Based at Sible Hedingham, Essex, Mr Turtle runs an arable area of 465ha (1150 acres), of which 222ha (550 acres) is in hand and the remainder either rented or in stubble-to-stubble contracts.

The soil, which is predominantly heavy, supports autumn-sown crops of wheat, barley, oats, oilseed rape and there is also 22ha (55 acres) of sugar beet.

Mr Turtle’s initial attempts to reduce establishment costs in the autumn of 2007 centred on an Amazone drill/powerharrow combination with subsoiler legs, which was used directly onto stubbles.

“It did a good job but it was too slow and needed a shedful of power to operate – more than our 150hp John Deere 6920 was happy to produce,” he says.

“On the plus side, fuel costs were down by nearly a half but, to make sense of this system, I would have had to purchase a more powerful tractor.”

Now convinced that direct drilling could be the solution to reducing costs, he began looking for a suitable drill.

After some discussion he purchased a 3m Claydon SR which he planned to use for the 2008 drilling season.

 bill-turtle

Looking to reduce crop establishment costs, Bill Turtle switched to direct drilling last autumn using a Claydon 3m SR drill. He reports that, despite the difficult conditions the results look promising.

A nine-row tine drill, the SR drill uses a spring-loaded front tine to break out the soil and a second coulter tine which works directly in line, from which seed is delivered.

When drilling cereals or oilseed rape a coulter tine with a wing is used so the seed is sown in a 10cm band. Other seed types, like maize and beans, are sown in a single groove using a wingless tine.

A following rubber tyre press wheel helps create soil/seed contact and a set of covering tines complete the job.

“It’s a heavy drill and I’ve had to water ballast the front wheels of the 6920 and pile on a few front weights to keep everything on the ground when the 1.25t seed hopper is filled,” he says. “But there’s plenty of weight transfer to the rear wheels.”

With the wet weather causing harvest to run on into September last year, there was precious little time to learn how to use the drill.
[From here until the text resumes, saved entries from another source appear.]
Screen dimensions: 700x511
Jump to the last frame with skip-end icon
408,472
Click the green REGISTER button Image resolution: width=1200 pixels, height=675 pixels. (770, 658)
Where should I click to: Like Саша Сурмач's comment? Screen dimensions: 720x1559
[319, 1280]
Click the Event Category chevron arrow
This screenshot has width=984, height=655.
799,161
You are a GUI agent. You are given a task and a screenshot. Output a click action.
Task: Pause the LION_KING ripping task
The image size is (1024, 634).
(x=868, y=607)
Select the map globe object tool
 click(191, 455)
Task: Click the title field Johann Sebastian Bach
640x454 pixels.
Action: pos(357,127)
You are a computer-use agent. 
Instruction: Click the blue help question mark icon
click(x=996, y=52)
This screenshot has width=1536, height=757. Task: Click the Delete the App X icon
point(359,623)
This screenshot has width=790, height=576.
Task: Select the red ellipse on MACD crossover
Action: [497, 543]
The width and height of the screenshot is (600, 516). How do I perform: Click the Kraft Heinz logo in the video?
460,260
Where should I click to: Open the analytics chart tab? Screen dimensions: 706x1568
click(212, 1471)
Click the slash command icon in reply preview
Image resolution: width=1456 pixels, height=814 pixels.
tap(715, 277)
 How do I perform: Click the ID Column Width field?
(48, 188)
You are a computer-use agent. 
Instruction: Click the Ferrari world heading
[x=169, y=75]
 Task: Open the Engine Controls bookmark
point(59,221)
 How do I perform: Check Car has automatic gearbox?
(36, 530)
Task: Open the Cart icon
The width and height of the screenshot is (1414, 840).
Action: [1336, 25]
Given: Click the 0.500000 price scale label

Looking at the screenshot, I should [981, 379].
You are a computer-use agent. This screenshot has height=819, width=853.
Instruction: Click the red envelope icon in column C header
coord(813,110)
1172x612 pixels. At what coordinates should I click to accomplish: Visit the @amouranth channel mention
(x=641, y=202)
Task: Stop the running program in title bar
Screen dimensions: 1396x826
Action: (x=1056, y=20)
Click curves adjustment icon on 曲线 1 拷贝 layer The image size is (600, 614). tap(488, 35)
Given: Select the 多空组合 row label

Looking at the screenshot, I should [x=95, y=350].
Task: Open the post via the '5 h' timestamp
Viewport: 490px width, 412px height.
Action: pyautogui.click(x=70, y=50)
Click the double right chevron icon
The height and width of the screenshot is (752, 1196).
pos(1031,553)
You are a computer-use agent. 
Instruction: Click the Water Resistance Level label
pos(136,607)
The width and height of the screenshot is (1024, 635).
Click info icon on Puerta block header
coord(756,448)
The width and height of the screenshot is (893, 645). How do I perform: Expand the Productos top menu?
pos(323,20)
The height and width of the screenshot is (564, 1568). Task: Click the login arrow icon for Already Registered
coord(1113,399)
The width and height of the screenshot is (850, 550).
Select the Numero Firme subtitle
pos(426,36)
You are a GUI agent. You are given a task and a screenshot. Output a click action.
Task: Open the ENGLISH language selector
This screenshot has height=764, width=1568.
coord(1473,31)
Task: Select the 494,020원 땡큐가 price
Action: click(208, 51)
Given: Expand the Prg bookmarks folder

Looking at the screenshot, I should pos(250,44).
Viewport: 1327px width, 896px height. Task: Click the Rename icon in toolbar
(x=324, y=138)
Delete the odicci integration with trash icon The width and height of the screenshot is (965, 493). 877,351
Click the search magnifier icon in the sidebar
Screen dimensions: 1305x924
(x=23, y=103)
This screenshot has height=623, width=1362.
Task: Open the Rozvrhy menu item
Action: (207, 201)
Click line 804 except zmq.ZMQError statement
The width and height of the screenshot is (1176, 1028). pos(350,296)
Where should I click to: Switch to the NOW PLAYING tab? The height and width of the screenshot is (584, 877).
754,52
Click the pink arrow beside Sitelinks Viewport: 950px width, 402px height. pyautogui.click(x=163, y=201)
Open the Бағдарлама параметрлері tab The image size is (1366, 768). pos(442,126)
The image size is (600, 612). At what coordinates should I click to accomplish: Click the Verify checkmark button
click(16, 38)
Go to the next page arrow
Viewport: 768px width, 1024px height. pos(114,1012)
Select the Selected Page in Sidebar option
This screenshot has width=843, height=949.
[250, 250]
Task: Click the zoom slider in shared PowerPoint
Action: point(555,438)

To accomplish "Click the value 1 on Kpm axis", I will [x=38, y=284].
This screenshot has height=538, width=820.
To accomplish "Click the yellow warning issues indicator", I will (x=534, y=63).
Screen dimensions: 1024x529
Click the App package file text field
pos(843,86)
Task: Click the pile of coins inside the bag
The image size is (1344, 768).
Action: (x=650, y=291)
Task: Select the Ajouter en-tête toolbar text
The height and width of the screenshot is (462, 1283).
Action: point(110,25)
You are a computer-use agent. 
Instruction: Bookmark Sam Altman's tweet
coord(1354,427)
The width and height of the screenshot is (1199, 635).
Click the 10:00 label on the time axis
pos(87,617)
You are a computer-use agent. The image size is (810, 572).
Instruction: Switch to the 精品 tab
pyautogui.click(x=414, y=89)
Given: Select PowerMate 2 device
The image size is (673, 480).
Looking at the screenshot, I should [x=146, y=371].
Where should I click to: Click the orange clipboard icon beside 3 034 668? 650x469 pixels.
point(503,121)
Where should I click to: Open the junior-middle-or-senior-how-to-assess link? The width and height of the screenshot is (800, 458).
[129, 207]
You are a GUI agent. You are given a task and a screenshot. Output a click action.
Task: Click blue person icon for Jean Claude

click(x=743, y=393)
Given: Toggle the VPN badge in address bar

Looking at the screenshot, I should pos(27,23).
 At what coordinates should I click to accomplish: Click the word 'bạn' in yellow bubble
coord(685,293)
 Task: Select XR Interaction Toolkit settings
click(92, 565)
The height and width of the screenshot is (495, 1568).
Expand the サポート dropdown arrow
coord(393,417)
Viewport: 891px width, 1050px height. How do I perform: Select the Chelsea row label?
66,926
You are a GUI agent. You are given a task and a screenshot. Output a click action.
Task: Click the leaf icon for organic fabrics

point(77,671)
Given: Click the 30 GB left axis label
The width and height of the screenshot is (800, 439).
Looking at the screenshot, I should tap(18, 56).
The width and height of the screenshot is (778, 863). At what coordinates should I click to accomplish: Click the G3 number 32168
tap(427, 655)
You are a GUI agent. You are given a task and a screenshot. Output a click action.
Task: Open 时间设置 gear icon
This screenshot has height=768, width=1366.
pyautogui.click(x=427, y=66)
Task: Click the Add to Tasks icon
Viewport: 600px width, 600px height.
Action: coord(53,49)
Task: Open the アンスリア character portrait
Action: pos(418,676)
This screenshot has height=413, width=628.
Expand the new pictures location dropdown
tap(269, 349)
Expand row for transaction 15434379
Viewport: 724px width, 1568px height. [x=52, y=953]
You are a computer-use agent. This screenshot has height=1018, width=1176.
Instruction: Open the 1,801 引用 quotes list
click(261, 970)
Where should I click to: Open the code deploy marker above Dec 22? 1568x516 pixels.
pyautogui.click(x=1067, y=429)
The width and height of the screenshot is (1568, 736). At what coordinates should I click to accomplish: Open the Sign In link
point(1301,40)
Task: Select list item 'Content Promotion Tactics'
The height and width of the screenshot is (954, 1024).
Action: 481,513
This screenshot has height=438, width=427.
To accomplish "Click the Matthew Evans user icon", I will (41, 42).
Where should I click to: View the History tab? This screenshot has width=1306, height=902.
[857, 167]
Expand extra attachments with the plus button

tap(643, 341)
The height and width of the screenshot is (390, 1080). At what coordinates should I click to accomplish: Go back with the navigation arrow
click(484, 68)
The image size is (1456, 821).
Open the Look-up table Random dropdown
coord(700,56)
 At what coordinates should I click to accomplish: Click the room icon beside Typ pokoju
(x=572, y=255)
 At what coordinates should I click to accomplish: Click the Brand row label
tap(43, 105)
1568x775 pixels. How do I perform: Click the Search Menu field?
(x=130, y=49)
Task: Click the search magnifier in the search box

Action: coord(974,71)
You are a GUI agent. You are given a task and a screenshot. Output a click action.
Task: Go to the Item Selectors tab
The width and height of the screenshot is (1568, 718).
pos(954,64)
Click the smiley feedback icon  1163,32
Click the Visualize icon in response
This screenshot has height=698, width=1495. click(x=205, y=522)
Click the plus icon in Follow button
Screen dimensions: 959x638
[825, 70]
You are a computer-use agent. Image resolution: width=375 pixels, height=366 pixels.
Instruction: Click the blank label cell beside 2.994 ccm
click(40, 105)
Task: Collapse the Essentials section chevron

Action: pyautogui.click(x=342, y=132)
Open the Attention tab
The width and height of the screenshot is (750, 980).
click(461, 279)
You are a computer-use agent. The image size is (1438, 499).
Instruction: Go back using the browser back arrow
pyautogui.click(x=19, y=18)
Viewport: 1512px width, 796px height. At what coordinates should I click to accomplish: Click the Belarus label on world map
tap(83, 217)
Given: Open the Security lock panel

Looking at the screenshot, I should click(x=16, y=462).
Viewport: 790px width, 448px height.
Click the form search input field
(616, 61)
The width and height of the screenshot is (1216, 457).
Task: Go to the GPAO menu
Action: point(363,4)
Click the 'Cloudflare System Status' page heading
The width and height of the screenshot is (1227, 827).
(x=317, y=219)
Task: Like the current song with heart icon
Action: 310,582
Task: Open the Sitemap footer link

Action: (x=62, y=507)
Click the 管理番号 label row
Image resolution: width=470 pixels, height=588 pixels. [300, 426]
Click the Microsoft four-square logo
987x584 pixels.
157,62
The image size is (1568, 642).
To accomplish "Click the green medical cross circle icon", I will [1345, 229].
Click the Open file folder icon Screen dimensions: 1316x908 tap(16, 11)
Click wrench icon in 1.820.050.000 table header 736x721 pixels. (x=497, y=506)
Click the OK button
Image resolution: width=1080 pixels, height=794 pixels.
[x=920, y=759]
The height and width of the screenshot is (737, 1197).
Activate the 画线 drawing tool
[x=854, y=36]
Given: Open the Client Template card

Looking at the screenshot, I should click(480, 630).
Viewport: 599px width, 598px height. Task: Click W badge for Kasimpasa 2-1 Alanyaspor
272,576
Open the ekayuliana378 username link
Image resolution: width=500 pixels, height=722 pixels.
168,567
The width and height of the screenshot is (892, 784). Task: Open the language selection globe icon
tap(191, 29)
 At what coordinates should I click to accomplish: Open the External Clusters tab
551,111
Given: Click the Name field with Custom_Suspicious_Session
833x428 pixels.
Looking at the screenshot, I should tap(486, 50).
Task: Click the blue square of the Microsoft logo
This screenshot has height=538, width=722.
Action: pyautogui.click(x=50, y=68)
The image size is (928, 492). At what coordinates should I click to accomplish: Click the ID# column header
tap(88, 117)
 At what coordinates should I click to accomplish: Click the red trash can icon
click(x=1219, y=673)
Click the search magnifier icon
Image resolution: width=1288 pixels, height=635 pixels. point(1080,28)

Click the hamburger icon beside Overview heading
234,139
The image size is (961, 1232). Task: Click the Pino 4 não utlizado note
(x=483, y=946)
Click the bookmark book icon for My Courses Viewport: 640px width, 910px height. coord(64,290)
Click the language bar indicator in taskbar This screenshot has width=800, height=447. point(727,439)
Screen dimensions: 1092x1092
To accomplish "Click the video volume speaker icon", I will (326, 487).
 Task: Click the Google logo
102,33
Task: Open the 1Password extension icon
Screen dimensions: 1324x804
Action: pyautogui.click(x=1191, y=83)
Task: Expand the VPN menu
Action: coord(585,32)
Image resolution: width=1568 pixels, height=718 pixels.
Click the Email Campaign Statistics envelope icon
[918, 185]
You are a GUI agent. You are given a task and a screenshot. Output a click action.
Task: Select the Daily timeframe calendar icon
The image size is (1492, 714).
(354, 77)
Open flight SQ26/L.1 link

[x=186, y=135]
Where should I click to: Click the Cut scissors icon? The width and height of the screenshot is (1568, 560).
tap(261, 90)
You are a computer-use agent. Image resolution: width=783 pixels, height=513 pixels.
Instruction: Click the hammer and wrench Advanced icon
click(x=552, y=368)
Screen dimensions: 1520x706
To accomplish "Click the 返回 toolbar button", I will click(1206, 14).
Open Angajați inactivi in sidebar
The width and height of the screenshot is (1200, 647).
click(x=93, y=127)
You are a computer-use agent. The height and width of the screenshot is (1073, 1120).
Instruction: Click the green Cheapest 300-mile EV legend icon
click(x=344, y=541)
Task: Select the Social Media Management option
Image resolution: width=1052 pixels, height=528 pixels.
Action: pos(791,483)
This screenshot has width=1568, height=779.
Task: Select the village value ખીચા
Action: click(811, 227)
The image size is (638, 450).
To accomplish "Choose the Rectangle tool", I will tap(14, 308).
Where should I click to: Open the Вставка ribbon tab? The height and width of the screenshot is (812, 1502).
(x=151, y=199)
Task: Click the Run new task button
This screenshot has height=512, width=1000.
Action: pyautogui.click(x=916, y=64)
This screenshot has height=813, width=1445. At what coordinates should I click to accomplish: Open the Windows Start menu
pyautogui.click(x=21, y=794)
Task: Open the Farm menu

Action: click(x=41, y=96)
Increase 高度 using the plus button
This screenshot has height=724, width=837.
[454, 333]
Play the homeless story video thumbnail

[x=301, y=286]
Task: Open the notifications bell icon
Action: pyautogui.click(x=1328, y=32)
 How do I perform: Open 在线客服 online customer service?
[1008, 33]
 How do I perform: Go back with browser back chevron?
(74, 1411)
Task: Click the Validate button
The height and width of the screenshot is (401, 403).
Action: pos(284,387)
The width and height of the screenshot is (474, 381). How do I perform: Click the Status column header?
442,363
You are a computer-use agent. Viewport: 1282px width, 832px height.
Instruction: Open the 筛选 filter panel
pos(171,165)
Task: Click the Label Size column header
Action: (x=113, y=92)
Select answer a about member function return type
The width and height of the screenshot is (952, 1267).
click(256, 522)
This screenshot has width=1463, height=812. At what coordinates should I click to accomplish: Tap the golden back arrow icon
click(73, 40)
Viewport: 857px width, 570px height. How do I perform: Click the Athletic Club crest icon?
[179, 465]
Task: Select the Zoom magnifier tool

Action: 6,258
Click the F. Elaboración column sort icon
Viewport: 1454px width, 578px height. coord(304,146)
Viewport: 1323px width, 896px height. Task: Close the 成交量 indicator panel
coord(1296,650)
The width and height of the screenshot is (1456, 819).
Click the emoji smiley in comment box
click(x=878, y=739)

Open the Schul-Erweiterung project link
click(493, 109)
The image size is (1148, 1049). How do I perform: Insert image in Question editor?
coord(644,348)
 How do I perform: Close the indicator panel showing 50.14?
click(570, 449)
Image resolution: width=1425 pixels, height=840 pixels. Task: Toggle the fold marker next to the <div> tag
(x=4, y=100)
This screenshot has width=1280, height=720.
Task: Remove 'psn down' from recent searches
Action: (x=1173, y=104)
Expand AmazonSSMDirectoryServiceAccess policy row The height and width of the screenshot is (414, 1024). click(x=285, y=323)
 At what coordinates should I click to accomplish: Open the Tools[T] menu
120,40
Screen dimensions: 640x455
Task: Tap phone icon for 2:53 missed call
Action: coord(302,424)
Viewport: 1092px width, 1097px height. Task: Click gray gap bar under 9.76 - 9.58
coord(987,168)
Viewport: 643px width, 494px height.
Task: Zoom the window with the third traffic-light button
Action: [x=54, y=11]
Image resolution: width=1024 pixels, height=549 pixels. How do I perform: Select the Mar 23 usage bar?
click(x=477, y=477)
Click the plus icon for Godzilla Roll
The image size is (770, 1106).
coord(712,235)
“Despite the conditions, we made the point of baling all the straw to help reduce any potential problems of surface trash,” he says. “I was determined to play it safe for the first year.”

Oilseed rape drilling began on the 24 August on 60cm rows but Mr Turtle thinks it may have been better at 30cm – the gap between the rows was too wide and encouraged pigeons to land and cause damage.

The wheat, barley and oats were planted as soon as the fields came clear, with the drill moving across the stubbles at about 50 acres a day.

A dose of slug pellets was applied at the time of drilling.

“It took some getting used to,” he says. “Yet we persevered and eventually the job was done. And then the worry started”

Where it had germinated and got away, the oilseed rape was good but there were areas that struggled to make a start and suffered from pigeon damage, slugs and the wet winter weather. The farm didn’t look very pretty during the winter months.

“I admit I was very concerned about some of the crops which just didn’t want to get on with life and start growing,” he says.

“I think one of the key lessons we’ve learnt is that we need to be on with the drill about two weeks earlier than we normally plan to.”

All has changed though and by the beginning of July, most crops have filled out and look very promising.

“You can still see the drill rows but I’m told that is normal and the extra space does seem to have allowed larger seed heads to form,” he says. “It’s also possible to see where the combine harvester was running which makes me think we need to pay more attention to compaction.”

Mr Turtle concedes he has a lot to learn about what does and doesn’t work when direct drilling.

It’s also highlighted the need for greater attention to timeliness, slug control, row widths and grass weed control.

“The bottom line, though, is that our establishment costs, when compared with conventional plough-based systems, are down by more than £30,000 – and that’s a pretty good start.”